SELECTED PASSAGE ->
--------------------------------------------------

Our proposed approach in this paper analyzes free-text radiology reports to provide a decision support system to help radiologists identify cases requiring prompt communication with referring physicians. These are cases that would be otherwise be missed or overlooked due to a radiologist’s heavy workload, lack of administrative support, or complex team dynamics within the radiology department as well as with other care groups. This approach leverages various machine learning and NLP techniques, such as distributional semantics and cluster analysis, to build a semi-unsupervised learning method to identify cases requiring prompt communication. The evaluation of our method showed that using only unlabeled free text in a semi-un-supervised learning approach along with a minimally labeled set for fine tuning can achieve high performance, which is often achievable only through access to a large amount of hand-labeled data for model development and training in supervised learning approaches. Furthermore, because this semi-unsupervised learning method does not require extensive effort to collect labeled training data manually, it can be easily extended to other data sources and institutions. To identify reports needing prompt communication, institutions with a large radiology report dataset available to train a word2vec model can extend the proposed mechanisms to identify seed data and to fine-tune cluster parameters. In future steps, we also plan to generalize this approach to classify reports based on change, important findings, and urgency.

--------------------------------------------------

PROBLEMS TO SOLVE ->
1. Which two machine learning and NLP techniques does the passage on radiology report analysis name as examples?
2. Rewrite the paragraph beginning "Our proposed approach in this paper" from the passage on radiology report analysis as a short bulleted list of its main facts.
3. Continue the passage on radiology report analysis from its final sentence.
The records are not needed for any of this work.

--------------------------------------------------

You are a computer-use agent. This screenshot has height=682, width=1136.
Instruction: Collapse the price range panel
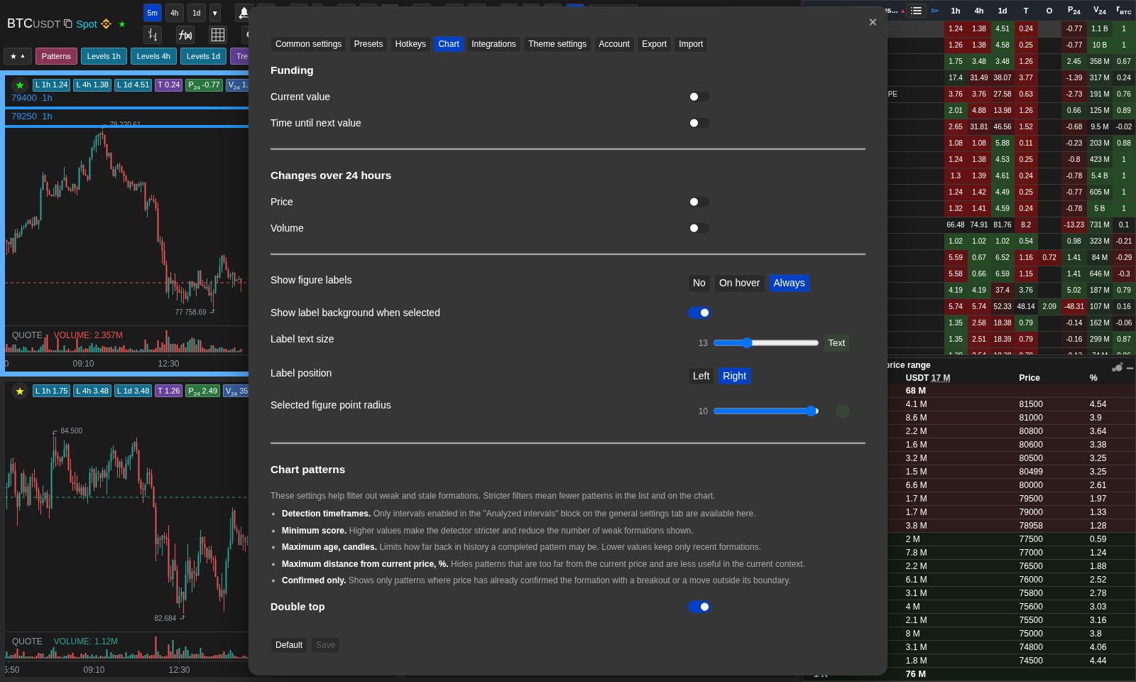click(1130, 368)
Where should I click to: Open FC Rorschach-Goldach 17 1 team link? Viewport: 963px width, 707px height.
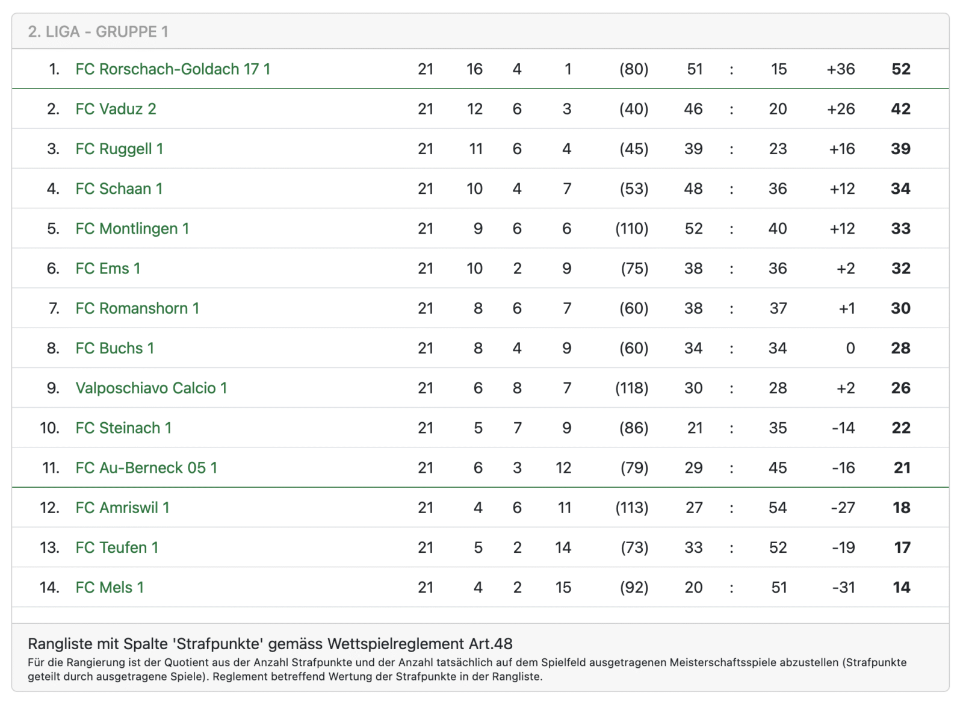click(173, 69)
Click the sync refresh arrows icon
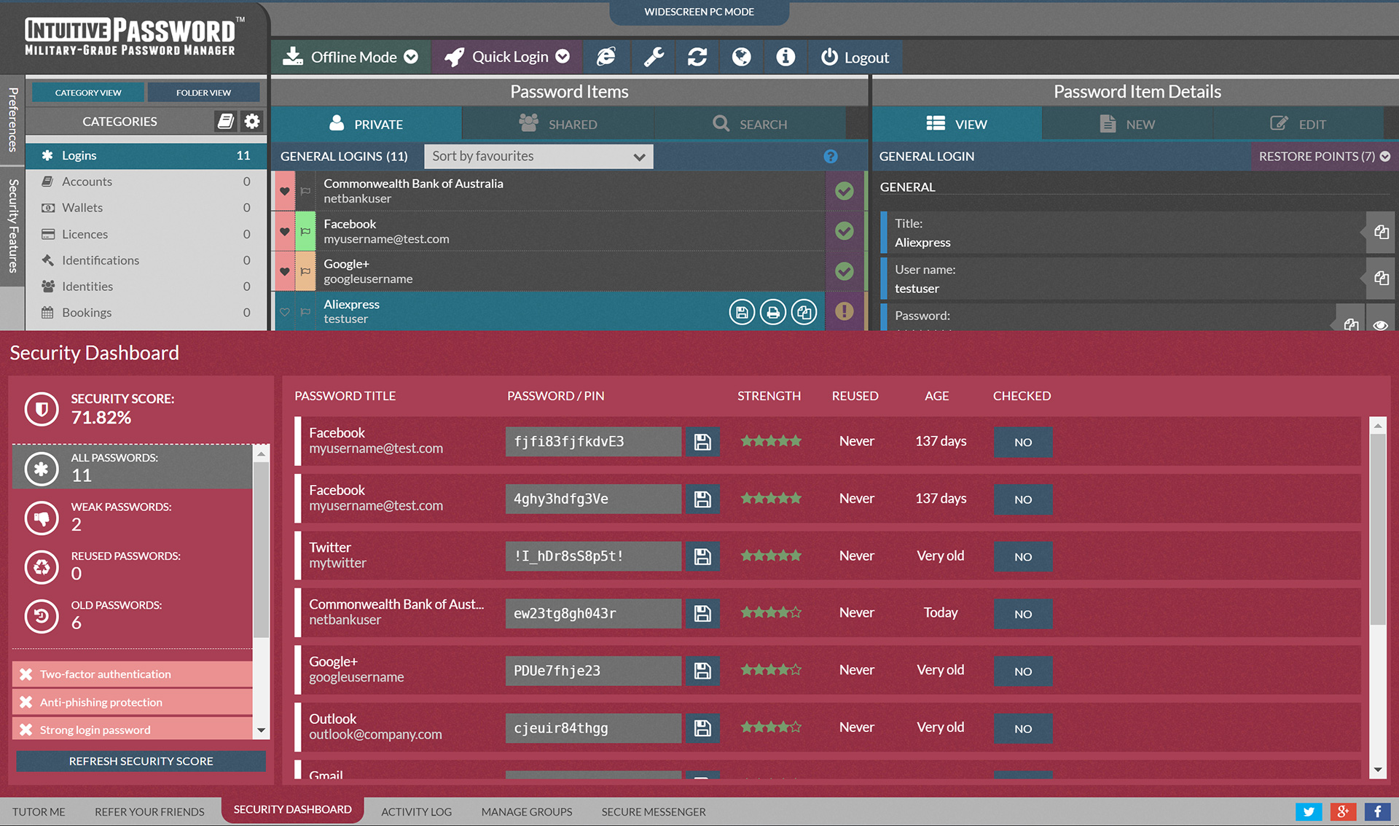This screenshot has height=826, width=1399. (x=697, y=57)
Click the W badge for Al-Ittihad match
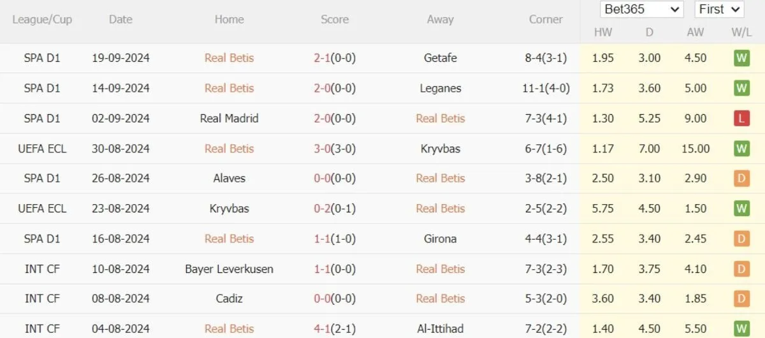 pos(741,329)
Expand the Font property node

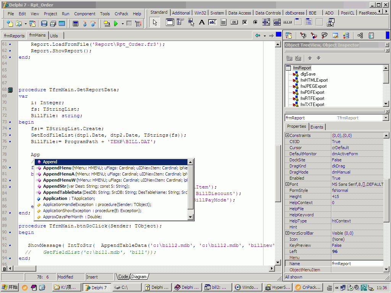[287, 184]
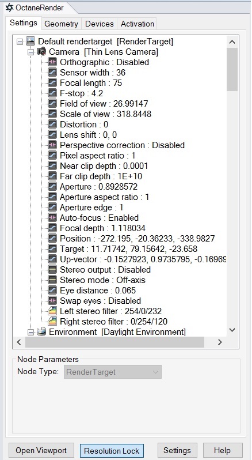Open the Node Type dropdown
Image resolution: width=252 pixels, height=460 pixels.
pos(113,372)
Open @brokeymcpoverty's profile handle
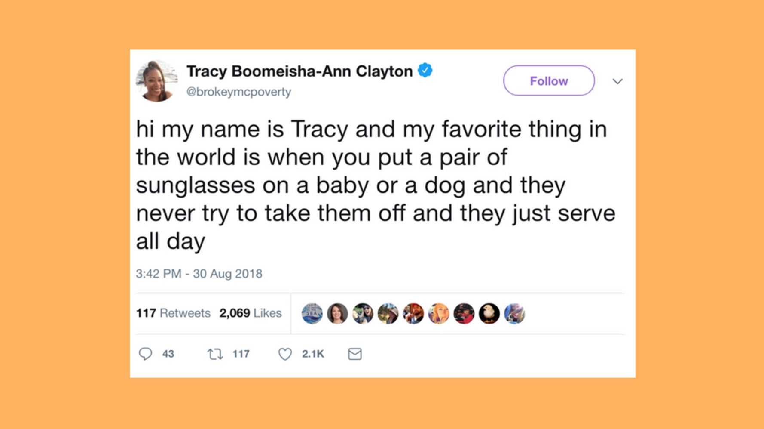Viewport: 764px width, 429px height. coord(239,91)
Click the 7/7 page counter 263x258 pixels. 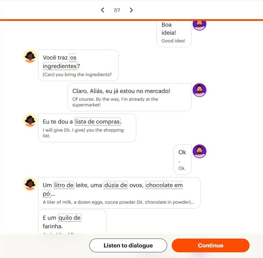(x=117, y=10)
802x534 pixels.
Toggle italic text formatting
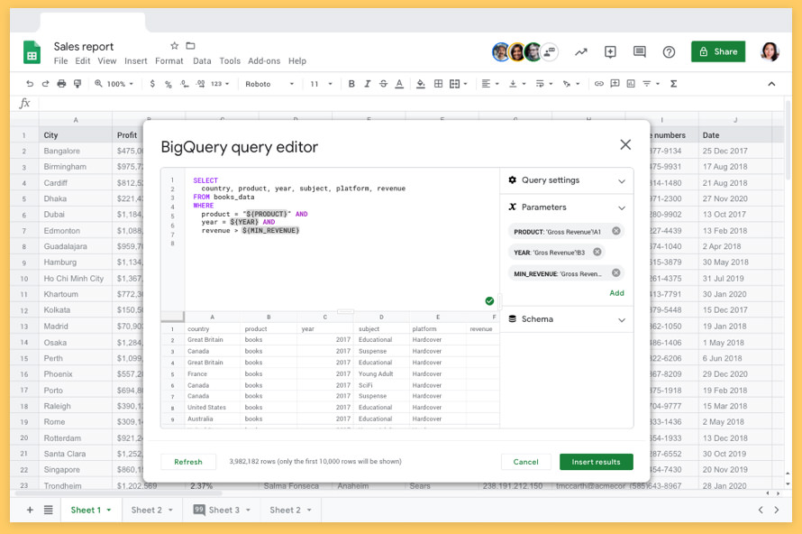368,84
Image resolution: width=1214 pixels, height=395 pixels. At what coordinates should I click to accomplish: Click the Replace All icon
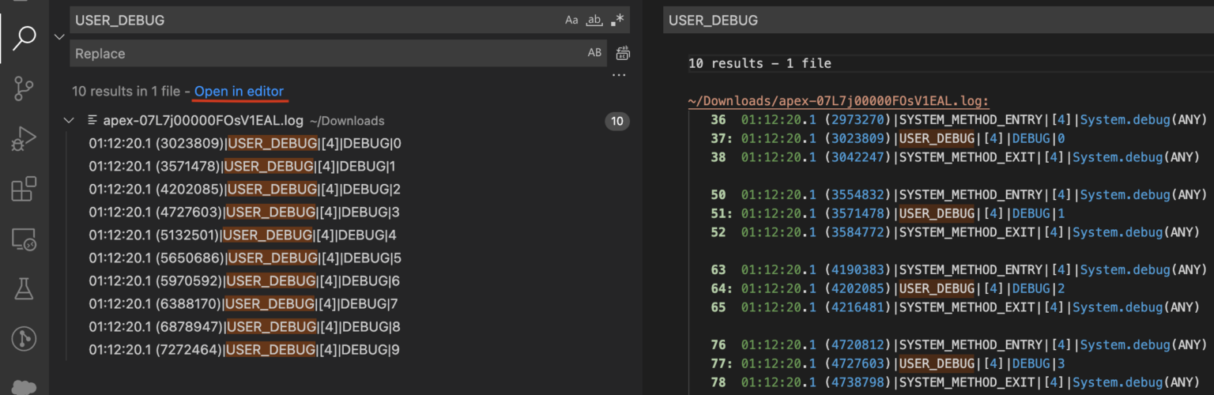(623, 53)
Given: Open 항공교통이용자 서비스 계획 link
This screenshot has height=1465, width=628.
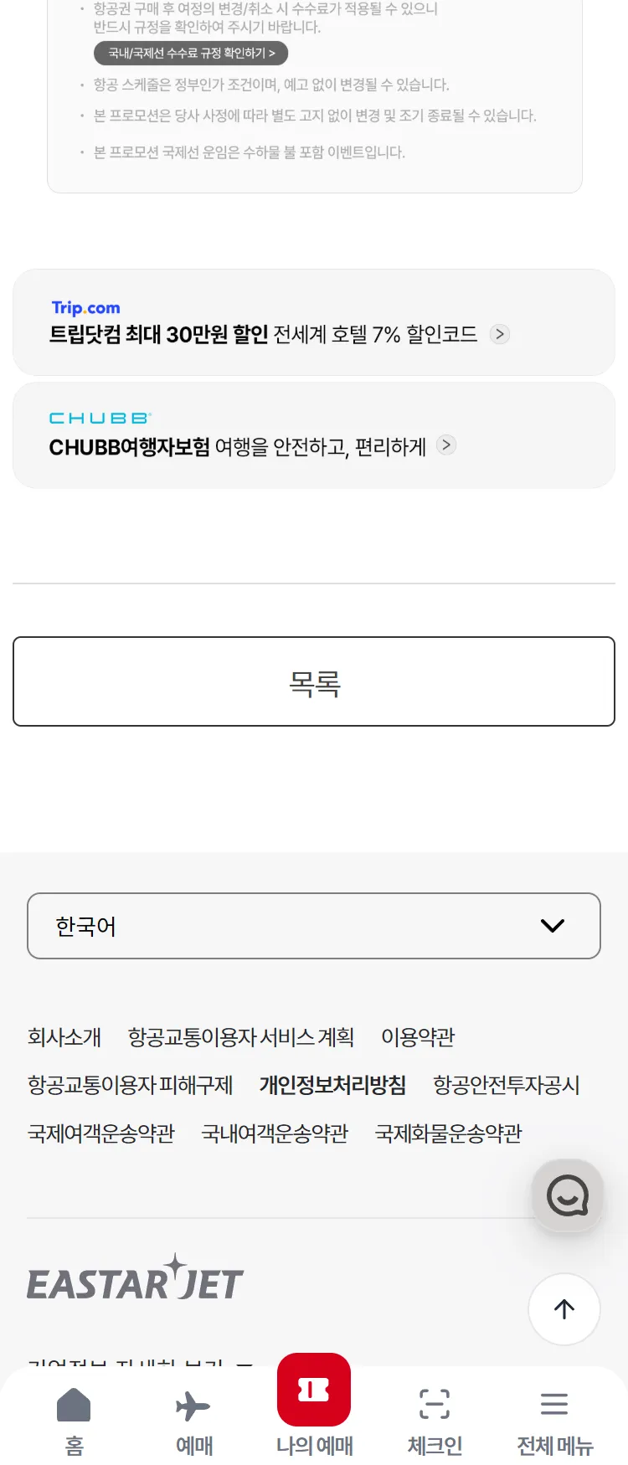Looking at the screenshot, I should pos(241,1037).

--------------------------------------------------

EXERCISE RESPONSES ->
1. Distributional semantics and cluster analysis.

2.
- The approach analyzes free-text radiology reports to help radiologists identify cases that need prompt communication with referring physicians.
- Such cases might otherwise be missed because of heavy workload, lack of administrative support, or complex team dynamics.
- It uses machine learning and NLP techniques such as distributional semantics and cluster analysis in a semi-unsupervised learning method.
- Evaluation showed high performance using only unlabeled free text plus a minimally labeled set for fine-tuning. Supervised approaches usually need a large amount of hand-labeled data to reach that level.
- Because little manual labeling is needed, the method can be easily extended to other data sources and institutions.
- Institutions with a large radiology report dataset for training a word2vec model can adapt the mechanisms for identifying seed data and fine-tuning cluster parameters.
- Future plans include classifying reports by change, important findings, and urgency.

3.
We randomly sampled 10% of the errors made by our best model (cluster-based classification) in our evaluation to conduct an error analysis. In this error analysis, our senior radiologist collaborator (YYC) manually reviewed the radiology reports associated with each case to assess the potential causes of the errors made by our approach. Through this analysis, we observed several patterns in our errors that once remedied can help to improve the performance of our methods in future work. For example, some false negatives were caused due to explicit requests from referring physicians to radiologists to contact them. Therefore, these cases needed to be promptly communicated regardless of the characteristics of radiological findings. In some other cases, false negatives were due to the size of the radiological findings. For example, small incidental pulmonary nodules (< 6mm) mostly do not require prompt communication for low-risk patients, however, larger incidental pulmonary nodules can be considered urgent. Of note, in most of the false positive cases, although the clinical findings, such as malignancy or brain aneurysm, were significant, prompt communication with referring physicians was not needed because the radiology exams were performed on in-patients and showed stable or unchanged conditions. In other false positive cases, radiologists included recommendations for further actions or follow-ups in radiology reports, which were mislabeled for prompt communications by our method. This error analysis showed that although the overall performance of our approach is promising, careful consideration of the context for radiological exams, such as patient clinical history and status, the nature of communication/follow-up requests, and change in radiological findings and their size, in our data modeling and classification can improve the performance of our methods.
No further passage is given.